Genomic analysis of chemokine and chemokine receptor expression in experimental allergic asthma

Abstract

1 7 Genomic Analysis of Chemokine and Chemokine Receptor l / Expression in Experimental Allergic Asthma Patricia C Fulkerson, Nives Zimmermann, Elizabeth A Moulton, Bruce J Aronow, ME Rothenberg Children's Hospital of Cincinnati, Cincinnati, OH Chemokines are a family of small secreted proteins involved in the pathogenesis of inflammatory disease by contributing to the recruitment and activation of specific cell populations. A variety of chemokines have been demonstrated to be strongly induced in models of allergic inflammation. Traditional studies have been limited to determining the role of one, or at most a few, chemokine(s) and chemokine receptor(s) in allergic inflammation. However, DNA microarray techniques allow researchers to study how multiple genes contribute to the pathogenesis of complex diseases.

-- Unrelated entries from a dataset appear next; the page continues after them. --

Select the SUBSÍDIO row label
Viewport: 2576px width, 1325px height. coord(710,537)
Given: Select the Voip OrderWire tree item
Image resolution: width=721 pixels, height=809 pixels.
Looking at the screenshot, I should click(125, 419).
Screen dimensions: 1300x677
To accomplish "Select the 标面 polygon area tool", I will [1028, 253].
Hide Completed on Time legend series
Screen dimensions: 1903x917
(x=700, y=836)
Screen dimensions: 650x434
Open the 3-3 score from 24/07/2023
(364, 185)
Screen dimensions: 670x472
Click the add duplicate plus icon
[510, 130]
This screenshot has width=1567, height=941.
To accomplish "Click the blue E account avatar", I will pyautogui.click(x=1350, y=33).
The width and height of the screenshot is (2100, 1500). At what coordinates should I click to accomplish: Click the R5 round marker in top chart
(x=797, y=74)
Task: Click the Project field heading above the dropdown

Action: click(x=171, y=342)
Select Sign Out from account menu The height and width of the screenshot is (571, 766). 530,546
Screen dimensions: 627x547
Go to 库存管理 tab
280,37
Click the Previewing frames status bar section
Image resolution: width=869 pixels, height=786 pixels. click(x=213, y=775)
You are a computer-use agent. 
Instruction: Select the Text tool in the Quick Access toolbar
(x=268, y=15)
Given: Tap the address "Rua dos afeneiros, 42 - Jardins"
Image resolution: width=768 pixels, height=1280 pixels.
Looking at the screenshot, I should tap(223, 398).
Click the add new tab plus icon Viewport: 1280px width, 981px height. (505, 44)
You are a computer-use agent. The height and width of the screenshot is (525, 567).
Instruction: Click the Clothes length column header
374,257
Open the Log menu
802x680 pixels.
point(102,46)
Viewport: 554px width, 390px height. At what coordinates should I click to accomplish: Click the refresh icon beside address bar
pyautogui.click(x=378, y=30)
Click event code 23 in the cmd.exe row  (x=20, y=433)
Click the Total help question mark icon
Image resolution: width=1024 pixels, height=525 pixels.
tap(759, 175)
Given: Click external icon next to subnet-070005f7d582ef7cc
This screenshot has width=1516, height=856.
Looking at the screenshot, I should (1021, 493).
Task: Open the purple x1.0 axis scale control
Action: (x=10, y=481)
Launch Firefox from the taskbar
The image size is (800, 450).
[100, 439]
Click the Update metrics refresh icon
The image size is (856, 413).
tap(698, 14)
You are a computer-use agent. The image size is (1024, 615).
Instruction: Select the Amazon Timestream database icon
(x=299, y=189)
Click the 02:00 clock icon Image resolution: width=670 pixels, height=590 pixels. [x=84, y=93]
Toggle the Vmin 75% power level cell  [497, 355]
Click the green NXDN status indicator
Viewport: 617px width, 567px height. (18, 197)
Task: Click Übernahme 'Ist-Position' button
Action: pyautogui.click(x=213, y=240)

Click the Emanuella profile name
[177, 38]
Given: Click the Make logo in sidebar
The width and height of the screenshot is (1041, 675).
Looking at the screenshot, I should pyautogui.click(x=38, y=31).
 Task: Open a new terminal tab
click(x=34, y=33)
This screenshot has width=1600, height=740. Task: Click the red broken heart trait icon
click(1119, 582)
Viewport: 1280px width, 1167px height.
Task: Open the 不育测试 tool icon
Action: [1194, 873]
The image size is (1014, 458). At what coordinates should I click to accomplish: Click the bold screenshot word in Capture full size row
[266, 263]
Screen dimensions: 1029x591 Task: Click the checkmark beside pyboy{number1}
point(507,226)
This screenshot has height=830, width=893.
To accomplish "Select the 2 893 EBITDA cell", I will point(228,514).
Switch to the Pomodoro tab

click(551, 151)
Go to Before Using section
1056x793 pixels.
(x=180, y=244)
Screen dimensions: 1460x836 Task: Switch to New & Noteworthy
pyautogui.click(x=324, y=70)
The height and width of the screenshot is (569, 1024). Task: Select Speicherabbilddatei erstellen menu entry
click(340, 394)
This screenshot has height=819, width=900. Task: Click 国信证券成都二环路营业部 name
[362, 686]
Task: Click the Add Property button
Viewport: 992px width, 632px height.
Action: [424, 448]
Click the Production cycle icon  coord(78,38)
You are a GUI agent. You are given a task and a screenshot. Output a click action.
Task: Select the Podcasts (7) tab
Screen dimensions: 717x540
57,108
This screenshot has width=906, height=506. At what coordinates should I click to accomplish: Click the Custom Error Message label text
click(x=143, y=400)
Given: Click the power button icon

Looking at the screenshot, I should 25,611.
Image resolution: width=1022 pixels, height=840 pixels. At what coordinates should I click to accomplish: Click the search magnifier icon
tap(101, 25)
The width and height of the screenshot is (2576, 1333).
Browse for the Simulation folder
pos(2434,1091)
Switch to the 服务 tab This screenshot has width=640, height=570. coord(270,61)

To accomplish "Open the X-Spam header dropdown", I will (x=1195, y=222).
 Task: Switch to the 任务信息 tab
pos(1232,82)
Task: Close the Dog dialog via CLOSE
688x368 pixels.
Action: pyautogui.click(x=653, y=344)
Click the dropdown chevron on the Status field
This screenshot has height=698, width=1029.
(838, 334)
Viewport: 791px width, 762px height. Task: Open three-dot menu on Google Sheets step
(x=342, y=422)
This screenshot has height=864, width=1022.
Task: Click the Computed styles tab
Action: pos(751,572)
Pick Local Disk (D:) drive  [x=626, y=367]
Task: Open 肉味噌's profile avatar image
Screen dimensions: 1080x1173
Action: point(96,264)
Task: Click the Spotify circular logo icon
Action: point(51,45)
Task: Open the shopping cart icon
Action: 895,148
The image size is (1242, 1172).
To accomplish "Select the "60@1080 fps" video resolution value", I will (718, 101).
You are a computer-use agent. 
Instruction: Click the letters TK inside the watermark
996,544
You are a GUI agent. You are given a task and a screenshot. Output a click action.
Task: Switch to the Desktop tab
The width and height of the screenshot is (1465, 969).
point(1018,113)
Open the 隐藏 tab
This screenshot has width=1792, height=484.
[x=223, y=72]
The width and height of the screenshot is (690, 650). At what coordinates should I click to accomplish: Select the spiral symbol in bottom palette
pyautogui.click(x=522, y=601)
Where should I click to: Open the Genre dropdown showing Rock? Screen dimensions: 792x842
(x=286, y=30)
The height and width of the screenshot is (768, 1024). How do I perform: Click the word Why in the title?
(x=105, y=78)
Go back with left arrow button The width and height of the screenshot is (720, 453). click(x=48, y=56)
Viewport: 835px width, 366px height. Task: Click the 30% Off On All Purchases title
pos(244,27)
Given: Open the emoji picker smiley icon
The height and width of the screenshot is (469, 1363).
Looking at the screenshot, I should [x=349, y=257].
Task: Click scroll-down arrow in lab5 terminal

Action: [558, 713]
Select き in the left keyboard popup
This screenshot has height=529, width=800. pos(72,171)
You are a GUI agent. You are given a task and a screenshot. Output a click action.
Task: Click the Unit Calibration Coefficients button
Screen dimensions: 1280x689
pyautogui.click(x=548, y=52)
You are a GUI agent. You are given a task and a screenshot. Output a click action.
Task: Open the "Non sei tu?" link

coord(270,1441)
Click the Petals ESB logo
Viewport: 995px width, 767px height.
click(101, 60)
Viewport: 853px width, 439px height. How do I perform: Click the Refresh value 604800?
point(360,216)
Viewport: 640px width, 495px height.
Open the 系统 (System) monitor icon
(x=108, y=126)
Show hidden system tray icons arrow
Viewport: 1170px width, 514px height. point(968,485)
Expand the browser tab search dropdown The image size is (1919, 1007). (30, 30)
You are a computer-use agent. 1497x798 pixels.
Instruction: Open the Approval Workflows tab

We used an Affymetrix DNA oligonucleotide microarray to screen cDNA derived from total lung RNA of mice challenged with ovalbumin or saline in order to identify gene expression profiles altered by allergic inflammation. Of the 12,423 genes analyzed, only 2.7% of the genes were reproducibly increased, indicating a limited subset of genes induced during experimental asthma. Among the induced genes, there was a striking bias for chemokine and chemokine receptor genes. Of the 47 chemokine related genes on the microarray, we identified 14 (30%) chemokine and chemokine receptor genes that had significant induction following allergen challenge compared with controls (CCL2, CCL6, CCL7, CCL8, CCL9, CCL11, CCLI2, CXCL9, CXCL10, CXCL12, CCR1, CCR2, CCR3 and CCR5). We confirmed the results obtained on the DNA microarray by Northern blot analysis. Surprisingly, a majority of the induced chemokines were clustered on specific loci on mouse chromosome 11 at 47cM and on chromosome 5 at 53cM. The receptors were all from the same locus on mouse chromosome 9 at 72cM. Chemokines on other loci on chromosomes 1, 4, 5 and 8 were not significantly affected by allergen challenge. This data suggests that allergic airway inflammation is mediated in part by regulation of specific locus control regions on mouse chromosomes 9, 5 and 11, and highlights the value of DNA microarray technology in the analysis of allergic responses.